Tahiti, le 22 avril 2026 - Le Tavini a finalement pris le taureau par les cornes. Après avoir reçu les 15 démissions de ses représentants à l’assemblée de la Polynésie française, partis créer le groupe A Fano Ti’a, le bureau exécutif du parti a pris la décision de les radier. Une décision qui sonne cependant comme un coup dans le vide, puisque le parti n’a pas décidé officiellement d’en faire de même avec les membres du gouvernement… pour l’instant.
Drôle de conférence de presse mercredi au Tavini huiraatira, où Oscar Temaru et Tony Géros ont mis les formes pour présenter la radiation des 15 élus dissidents du Tavini partis former le groupe A Fano Ti’a, sans s’exprimer clairement sur l’attitude à venir concernant leur entente avec le gouvernement, issu pourtant de ses rangs il y a trois ans.
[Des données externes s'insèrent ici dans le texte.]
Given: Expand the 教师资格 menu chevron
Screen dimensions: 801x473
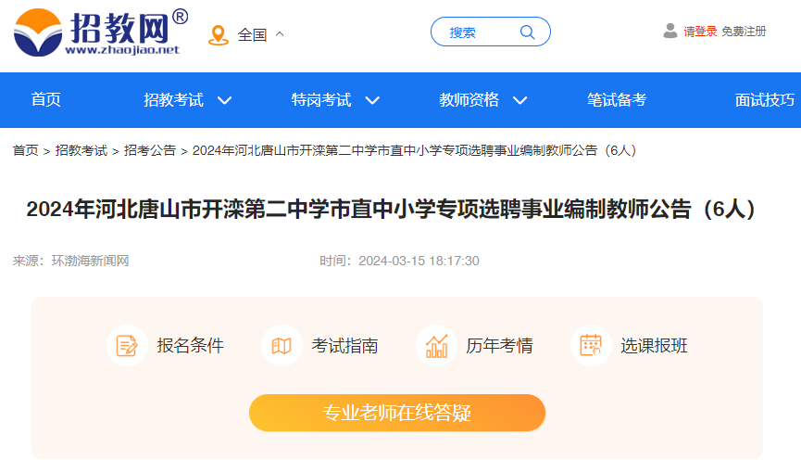Looking at the screenshot, I should (520, 100).
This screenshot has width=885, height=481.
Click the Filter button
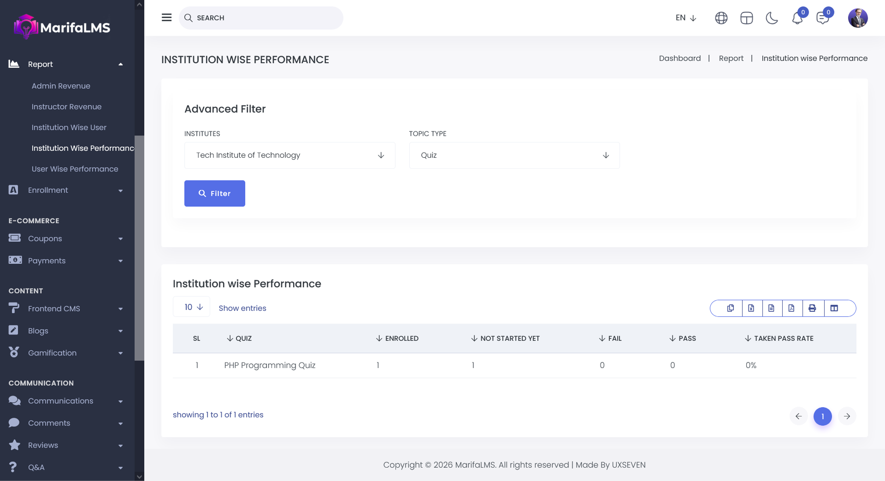tap(214, 193)

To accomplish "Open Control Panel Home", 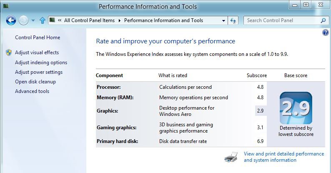I will click(38, 38).
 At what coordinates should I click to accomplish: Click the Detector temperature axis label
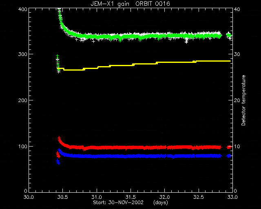pos(243,100)
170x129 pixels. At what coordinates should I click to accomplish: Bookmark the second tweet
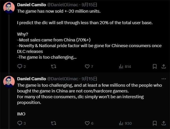click(155, 123)

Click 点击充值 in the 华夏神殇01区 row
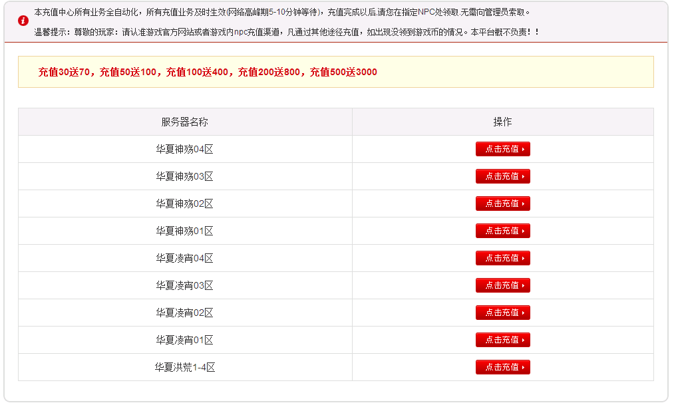pos(502,231)
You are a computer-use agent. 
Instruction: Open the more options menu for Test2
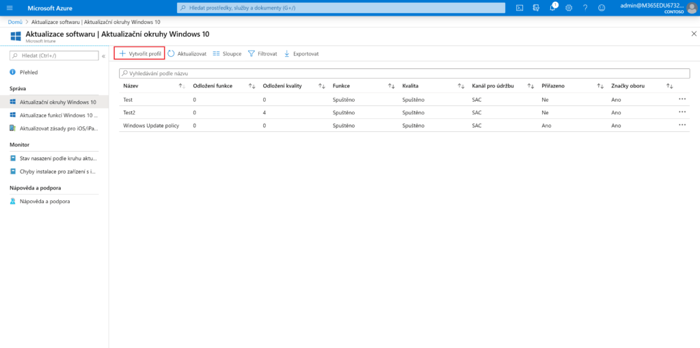tap(682, 111)

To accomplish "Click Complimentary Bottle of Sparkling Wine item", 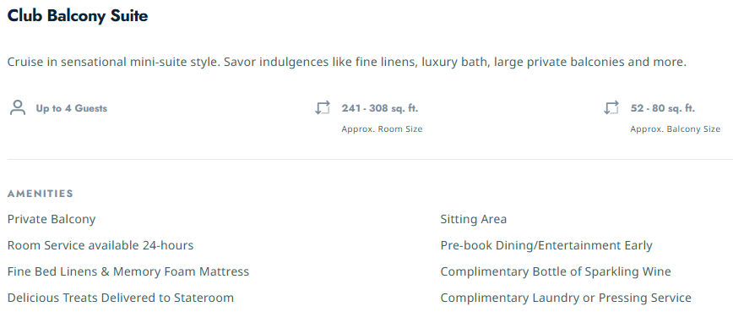I will point(556,271).
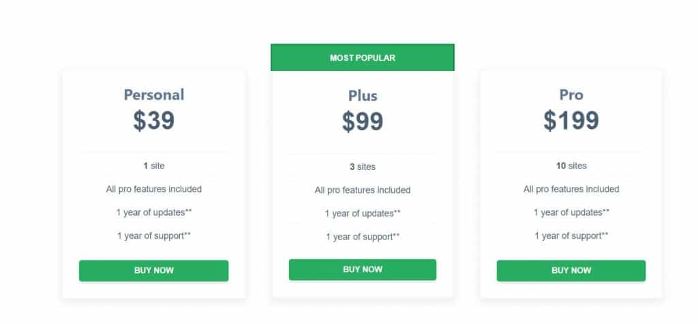The width and height of the screenshot is (698, 324).
Task: Click the 3 sites feature line
Action: [x=363, y=166]
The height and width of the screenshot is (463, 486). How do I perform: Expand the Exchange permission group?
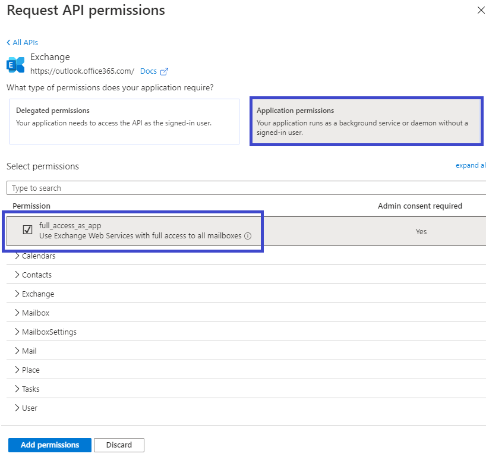(x=17, y=294)
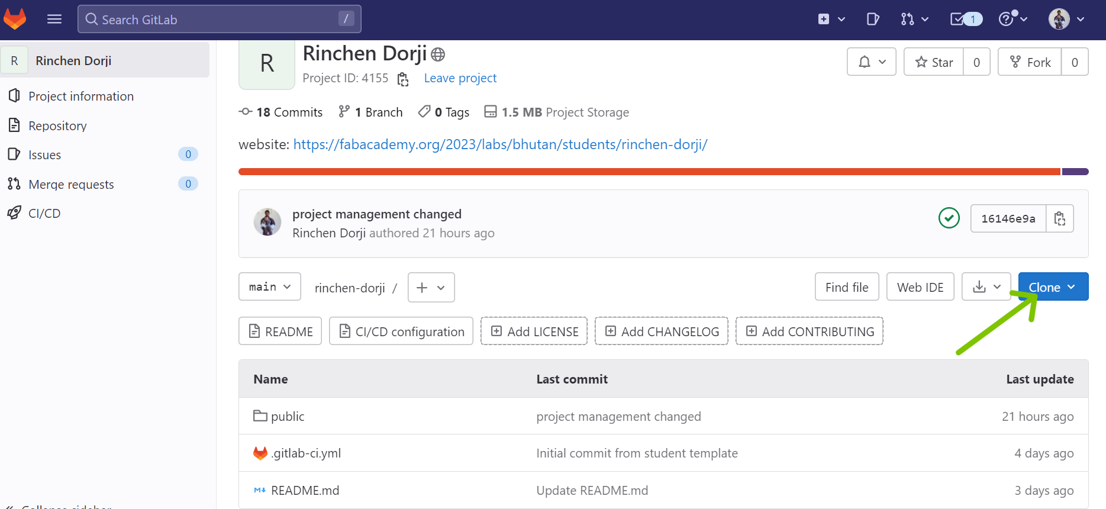Open the issues icon in top bar

tap(873, 19)
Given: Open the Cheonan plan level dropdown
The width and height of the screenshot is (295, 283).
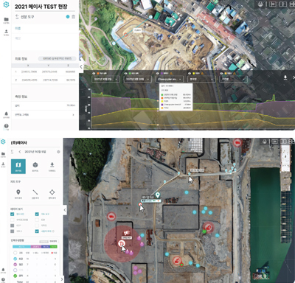Looking at the screenshot, I should tap(170, 79).
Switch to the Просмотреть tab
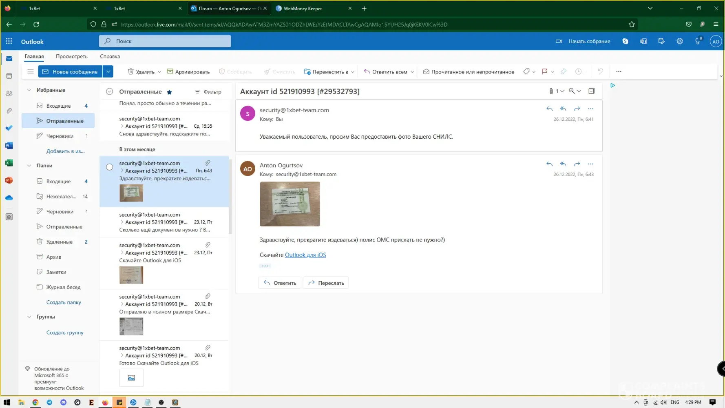 pyautogui.click(x=71, y=57)
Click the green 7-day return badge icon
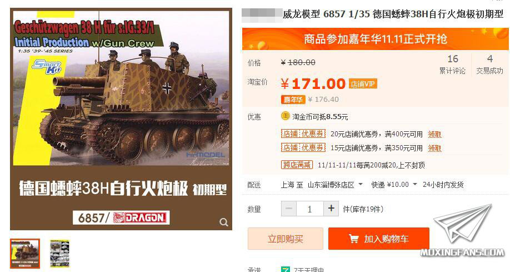510x272 pixels. pos(285,269)
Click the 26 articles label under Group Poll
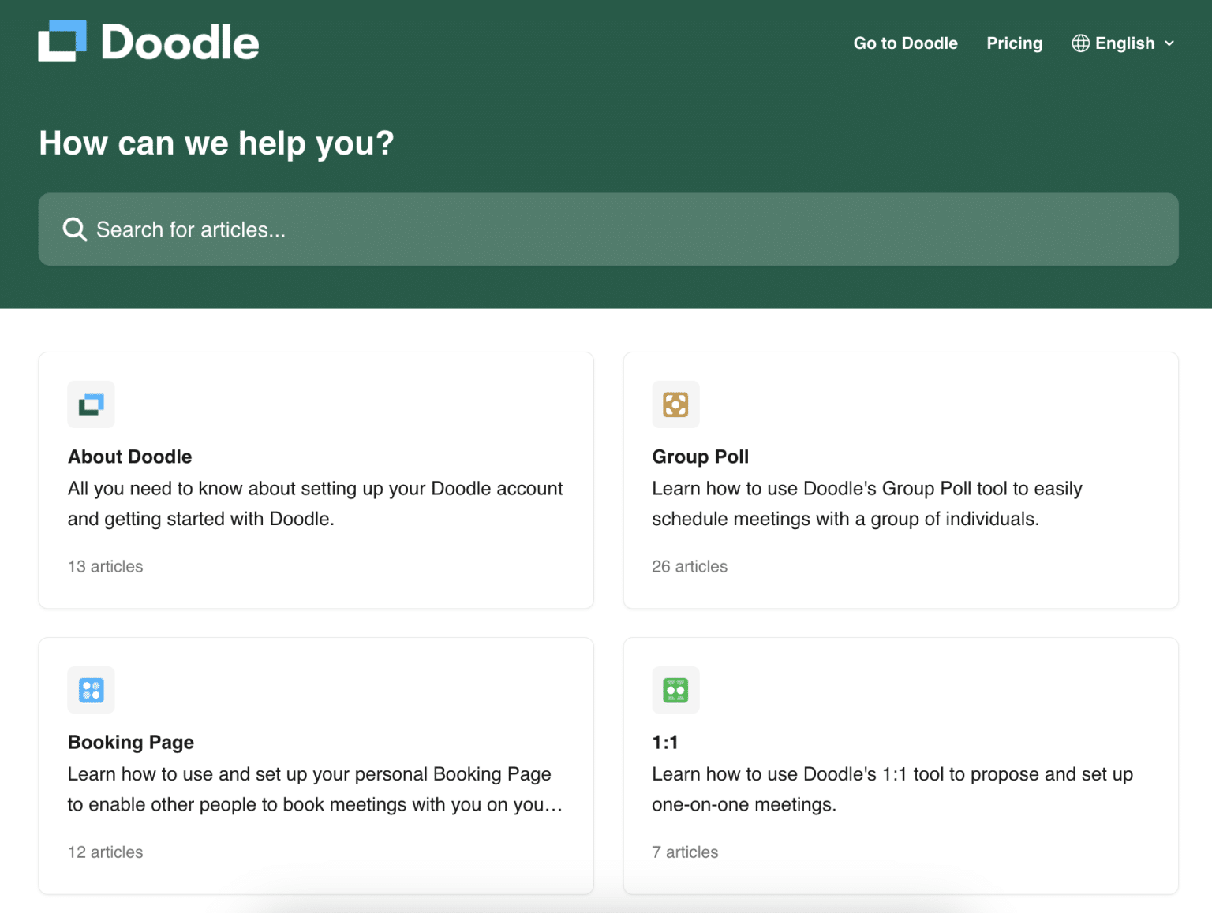Image resolution: width=1212 pixels, height=913 pixels. [x=689, y=566]
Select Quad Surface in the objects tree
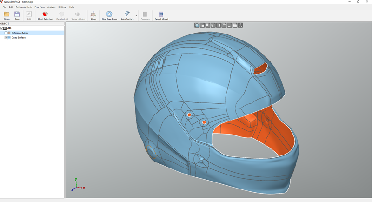The width and height of the screenshot is (372, 202). pos(19,38)

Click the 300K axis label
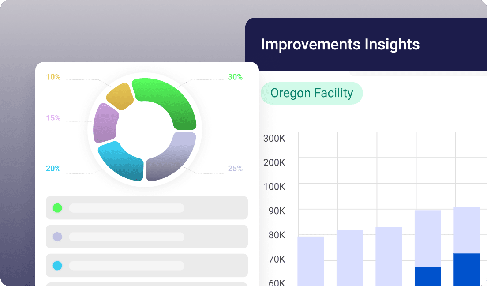click(x=274, y=139)
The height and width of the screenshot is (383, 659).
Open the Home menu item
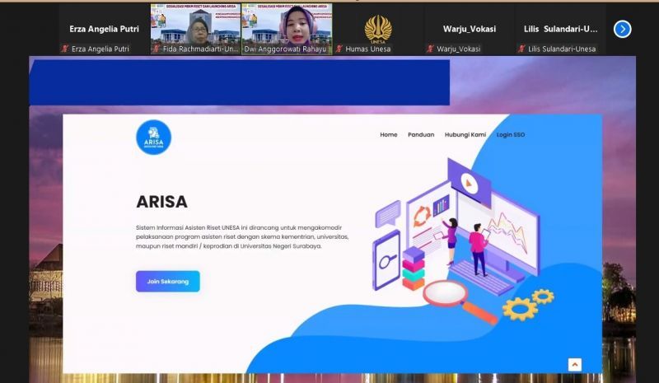click(388, 134)
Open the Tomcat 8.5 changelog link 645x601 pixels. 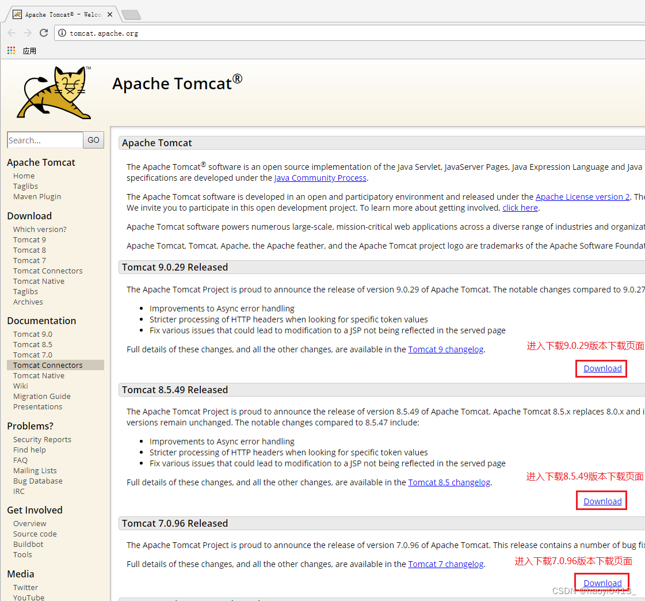pyautogui.click(x=449, y=482)
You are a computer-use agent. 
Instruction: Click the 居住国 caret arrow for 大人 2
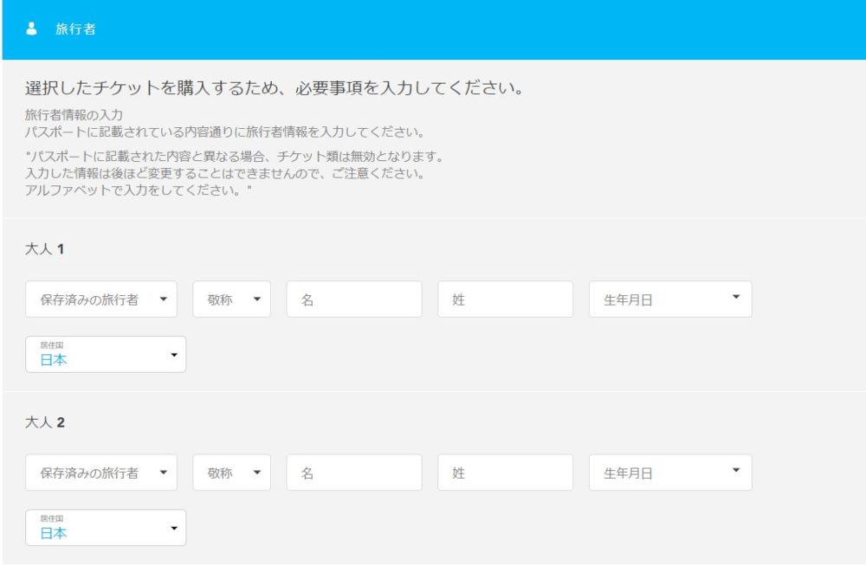(x=174, y=528)
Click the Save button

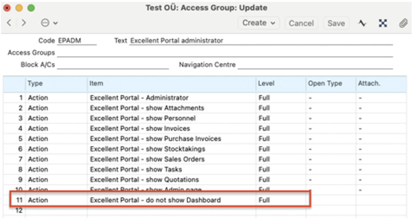(336, 24)
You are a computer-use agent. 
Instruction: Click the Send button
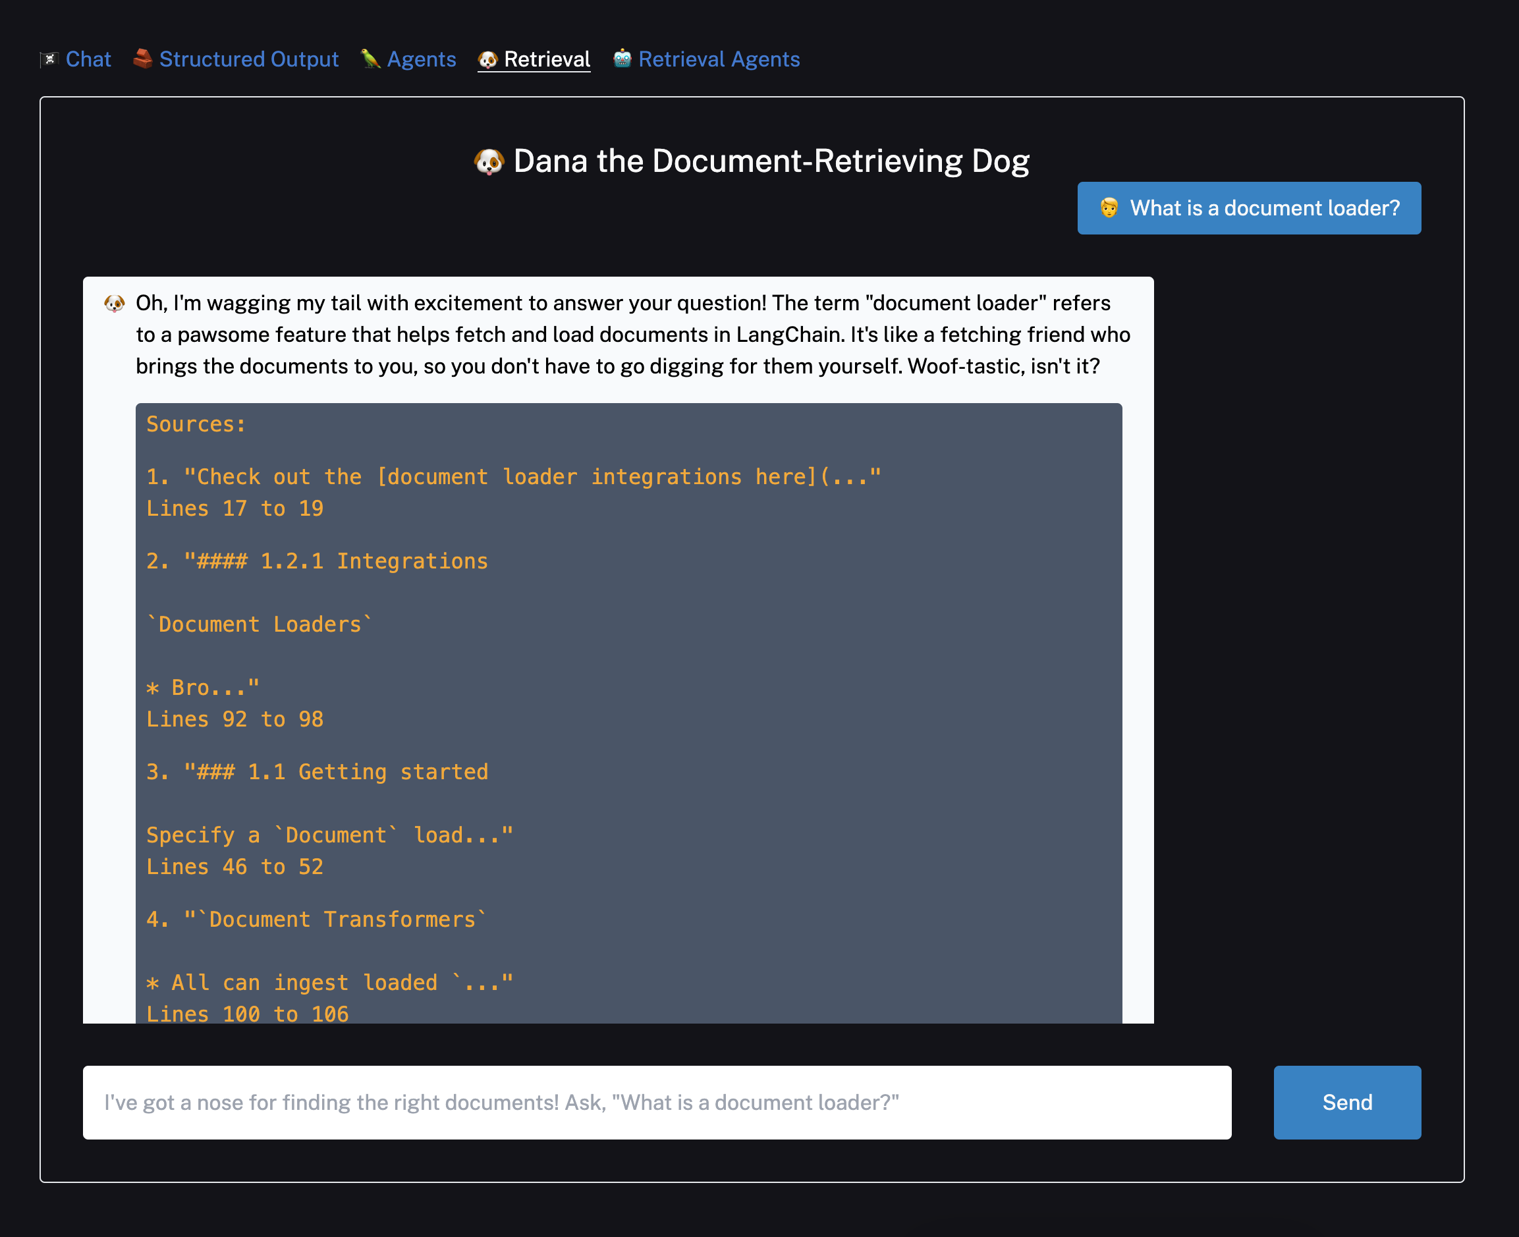pos(1348,1102)
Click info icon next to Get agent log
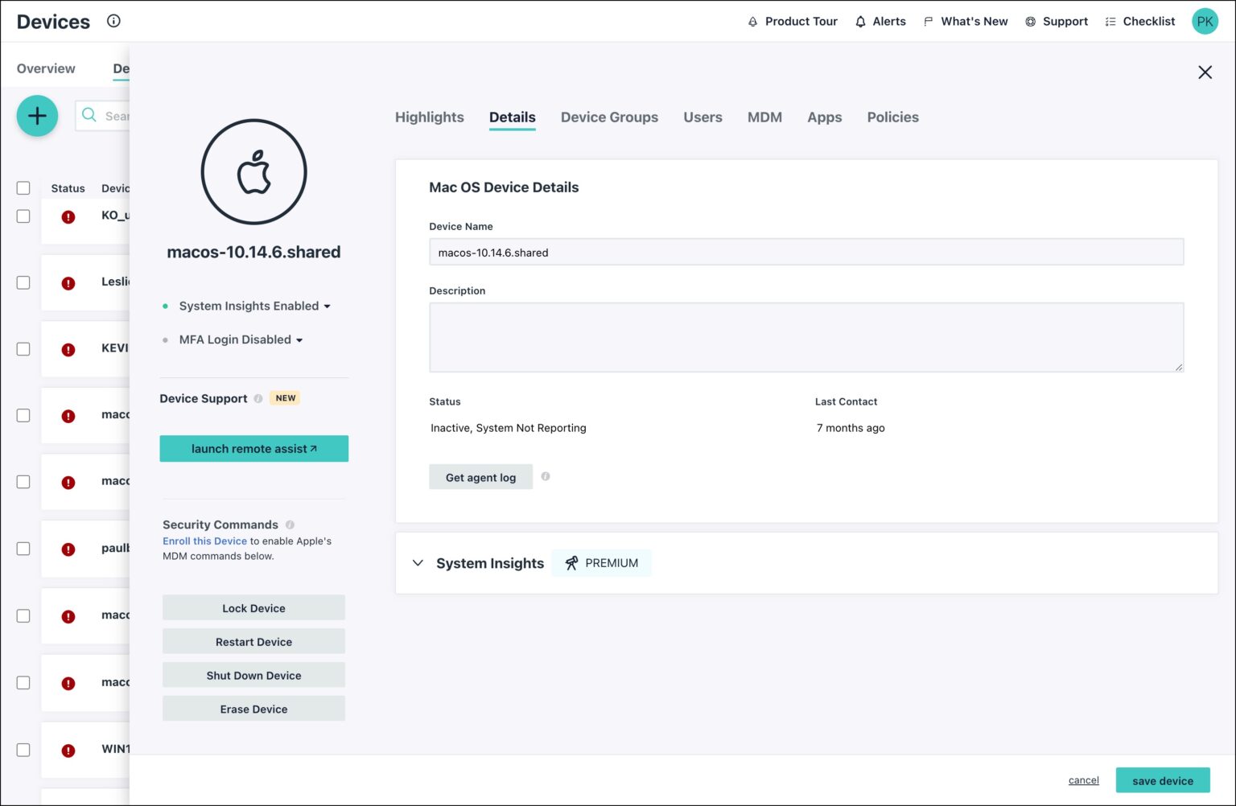Viewport: 1236px width, 806px height. coord(546,476)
L’annonce de la radiation des 15 élus de la liste Tavini qui ont fait sécession il y a deux semaines n’était pas vraiment une surprise. Si ces derniers ont démissionné du groupe, la démission du parti devait être imminente tant il leur était devenu inconfortable d’avoir à la fois un pied dehors et un pied dedans. Le parti a préféré prendre les devants dans une conférence de presse aux allures de coup de poing sur la table. “Ces membres ont pris leur distance avec le parti”, expliquait Antony Géros mercredi matin entouré de quelques élus et sympathisants du mouvement. “On ne pouvait pas rester passifs, même si la décision était difficile à prendre.”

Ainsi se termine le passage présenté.